LA UNIDAD SURAMERICANA, UNA FILOSOFÍA DE VIDA, RESPOSABILIDAD DE TODOS, NO SÓLO DE LOS GOBIERNOS, UNA NECESIDAD QUE ES FUNDAMENTAL TOMARLA EN SERIO PARA ENFRENTAR HERMANADOS LOS DESAFÍOS Y AMENAZAS DEL MUNDO GLOBALIZADO.
09:20 PM
En la reciente reunión de la UNASUR, los gobernantes suramericanos se comprometieron en primer lugar a fortalecer a la región como una zona de paz, comprometiéndose a establecer un mecanismo de confianza mutua en materia de defensa y seguridad, tomando la decisión de abstenerse de recurrir a la amenaza o al uso de la fuerza contra la integridad territorial de otro Estado de la UNASUR. Esta declaración sin dudas es muy importante para lograr la pacificación de los espíritus suramericanos, los cuales durante el último tiempo han estado traspasados por rencillas, descalificaciones, amenazas y faltas de respeto entre los dignatarios que representan a los pueblos suramericanos.
Lo acordado, en Bariloche es una señal de esperanza, siempre y cuando la actitud política entre los gobiernos sea de armonía y respeto a las diferentes culturas existentes y posiciones ideológicas existentes entre los distintos Estados Suramericanos.

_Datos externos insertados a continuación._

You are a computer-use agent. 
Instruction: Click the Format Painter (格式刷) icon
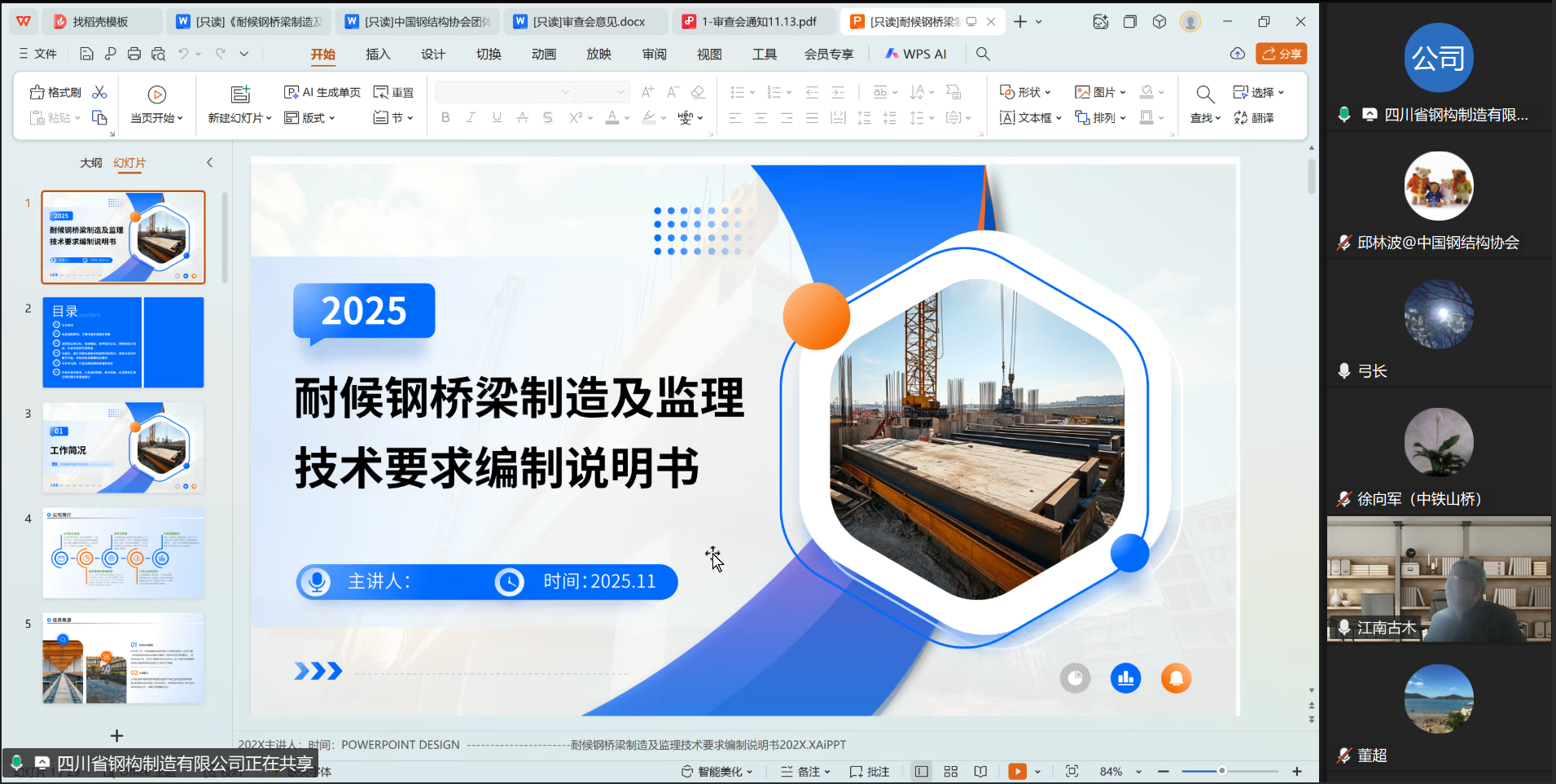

Queremos lograr un continente unido, y este logro han de conseguirlo las personas y los grupos que lo pueblan. Nos urge, pues, averiguar qué papel juegan la unidad en el proceso de desarrollo humano. Podría ser que al procurar los sudamericanos nuestro crecimiento normal como personas, pongamos las bases para una unidad auténtica y fecunda de nuestros pueblos. Al descubrir las leyes de nuestro desarrollo personal, hallaremos los fundamentos espirituales sobre los cuales hemos de edificar la vida de una Sudamérica unida. Pues no se trata sólo de una América del Sur cuyas naciones renuncien a parte de su autonomía para establecer una forma de unidad supranacional de carácter económico y comercial. Hemos de configurar una vida sudamericana cualitativamente renovada, dotada de un estilo de pensar y vivir más adecuado al ser de la persona, más conforme al gran ideal de la unidad y solidaridad. Para ello debemos promover nuestra capacidad de fundar unidad entre los espíritus.

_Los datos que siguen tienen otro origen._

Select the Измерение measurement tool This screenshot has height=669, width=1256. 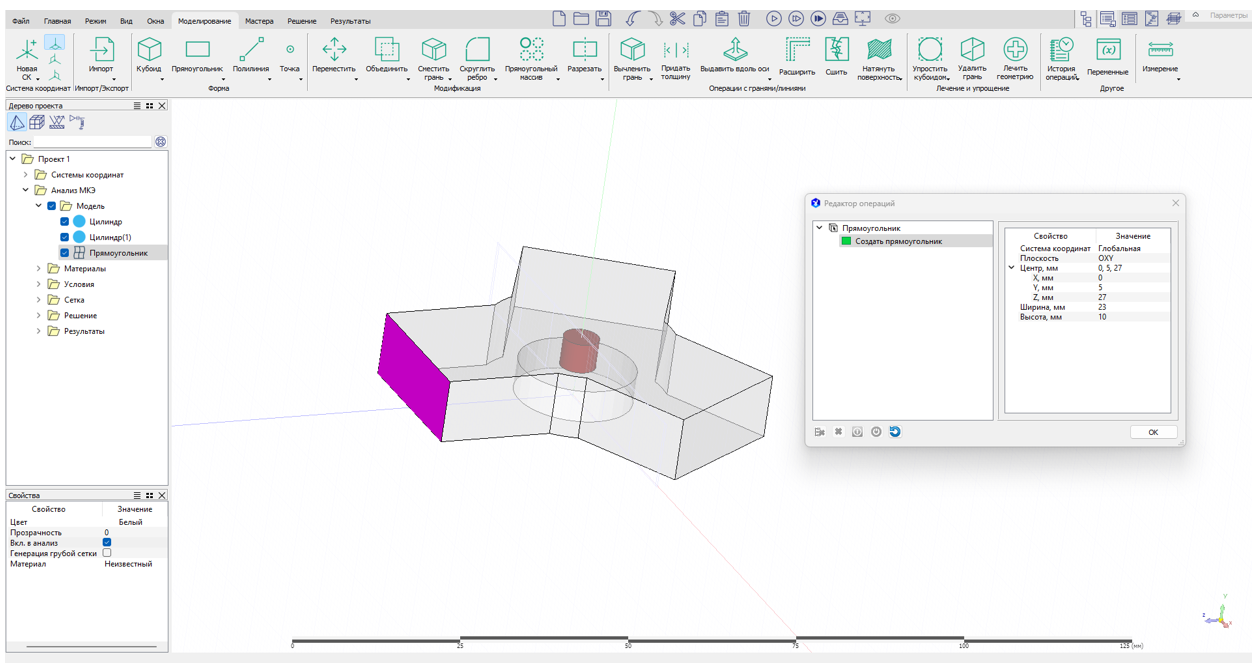coord(1160,55)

Esta tarea requiere que nos liberemos de ciertos prejuicios que escinden al hombre de la realidad existente.
No conseguiremos crear una auténtica unidad suramericana si pensamos que la libertad del hombre y la verdad de la realidad en que se haya inserto activamente constituyen un dilema.

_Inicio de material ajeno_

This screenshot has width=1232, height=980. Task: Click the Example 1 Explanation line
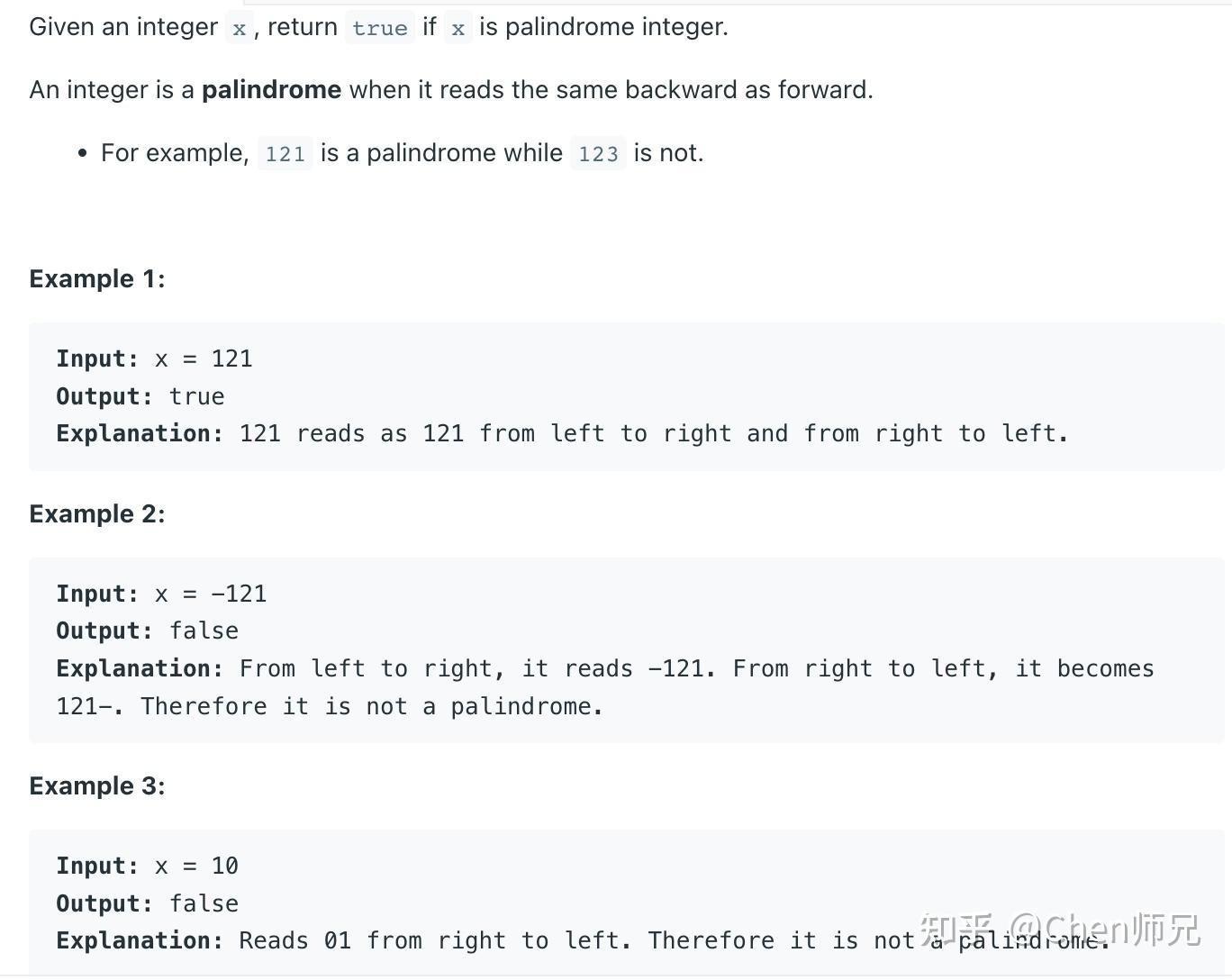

En la actualidad no basta que las naciones se unan para lograr ciertas ventajas prácticas. Deben cultivar la unión profunda de sus personas y sus pueblos. Y esta unidad requiere una labor paciente y generosa de perfeccionamiento espiritual.
Todos debemos luchar por erradicar los prejuicios históricos que en nada ayudan a la unión de nuestros pueblos, no es posible seguir enfrascados en hechos de guerra del siglo XIX, que hemos sido incapaces de olvidar y que han sido utilizados como armas de unión para sus pueblos por parte de determinados estados suramericanos.
Una vez superados estos añejos conflictos, Suramérica debe disponerse a crear una forma de unidad supranacional. Bien haremos en no dar por hecho que tal modo de unión se limita a la economía y la política. Todas las formas de comunicación entre los hombres hunden sus raíces en lo más profundo de la naturaleza humana. Los sentimientos más hondos, las ideas más arraigadas, los ideales más acariciados, hacen sentir su influencia a la hora de salir cada uno de sí y entablar relaciones o rehuirlas. Debemos cuidar en extremo la formación de tales ideales, ideas y sentimientos si queremos tejer una vida de convivencia autentica con los más allegados y los más lejanos.
La trágica historia del mundo, nos demuestra que la unidad entre los hombres debe ser conquistada en cada instante, frente al afán egoísta de imponer los propios intereses. Esa conquista sólo es posible si cada uno de nosotros y nuestros pueblos llevamos a cabo una verdadera conversión y orientamos la vida no hacia el ideal de dominio sino hacia el ideal de respeto y la solidaridad.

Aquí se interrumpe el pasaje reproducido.